Sleater-Kinney have, of course, been fighting the patriarchy for decades. They were pioneers in the 90s punk scene, discovering community through creativity, as documented in Carrie’s excellent 2015 memoir, Hunger Makes Me A Modern Girl. She resists any temptation to romanticise the era. “There are a lot of ways that scene excluded people of colour. There’s always flaws in early iterations of movements where it aims to be inclusive, but tends to focus on whiteness. To yearn for the past is usually yearning for a time where other people felt less seen.” She admits, “There was something exciting about the 90s, when there was a version of queerness that really embraced otherness. It’s interesting to see queer enter the mainstream. I don’t lament it, because people should feel safe and seen, but it forces the question, ‘How do we find that space that’s still transgressive?’ Because to me, transgressive art is interesting art.”

I’m curious how Carrie feels about Sleater-Kinney’s reputation as “the lesbian punk band”. “I certainly would not want to hide who I am, but we’ve always worked really hard to have the music transcend specific categories. We’re not just a female band or a queer band; we’re a band.” Nevertheless, her queerness is integral to her identity. “I’m not interested in moving through the world as a straight person.
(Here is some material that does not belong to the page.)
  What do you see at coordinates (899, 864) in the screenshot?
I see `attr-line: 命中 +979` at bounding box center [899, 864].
I find heteronormativity – I kind of find homonormativity – pretty boring.”

Carrie is forever creating, forever stretching herself. As a prolific musician, author, actor, and director, having multiple plates spinning simultaneously “quells” her “mania”. When I ask how those closest to her would describe her, she answers, “Cerebral, a little restless, kicky. Despite getting older, there’s part of me that always feels irascible and feisty.” 

A few months after we meet, the group’s longtime drummer Janet Weiss announces her departure, tweeting, “The band is heading in a new direction and it is time for me to move on”. Carrie responds on Instagram commenting, “What am I supposed to say? She left. We asked her to stay. We tried”. She tells The New York Times, “I just realise that there’s nothing that feels like this band. I don’t know why you wouldn’t want to do it.”
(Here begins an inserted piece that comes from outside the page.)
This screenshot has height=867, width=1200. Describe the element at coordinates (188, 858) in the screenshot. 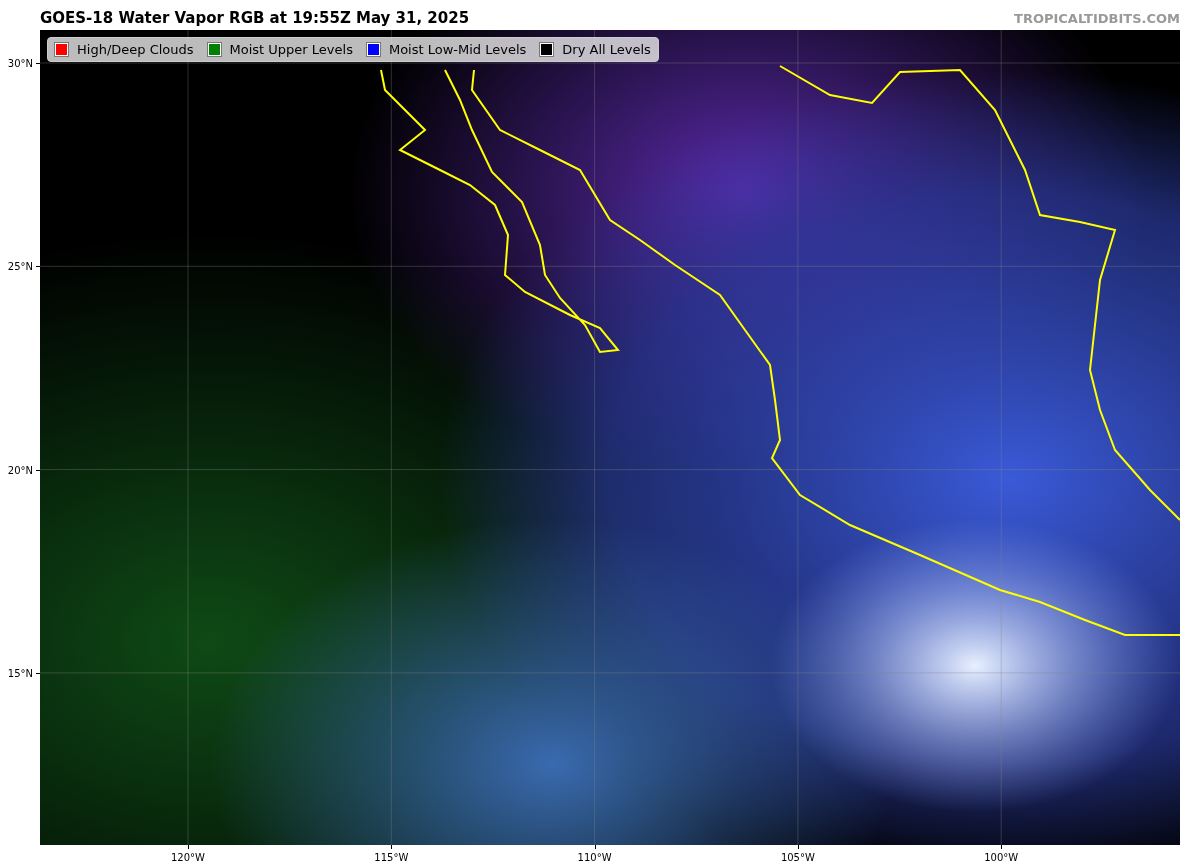

I see `x-axis-label: 120°W` at that location.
When I hear the news, I feel a twinge of sadness that the album title, The Centre Won’t Hold, now reads as poignantly prophetic, and that such an undeniable talent will no longer be part of the line-up. But then I remember that Sleater-Kinney have gone through many changes in their lifetime. Before Janet joined in 1996, they worked with a number of different instrumentalists, and with each new album, they strive to push boundaries. It is in their DNA to survive and adapt. Sleater-Kinney are, and always have been, ever-evolving and vital as hell.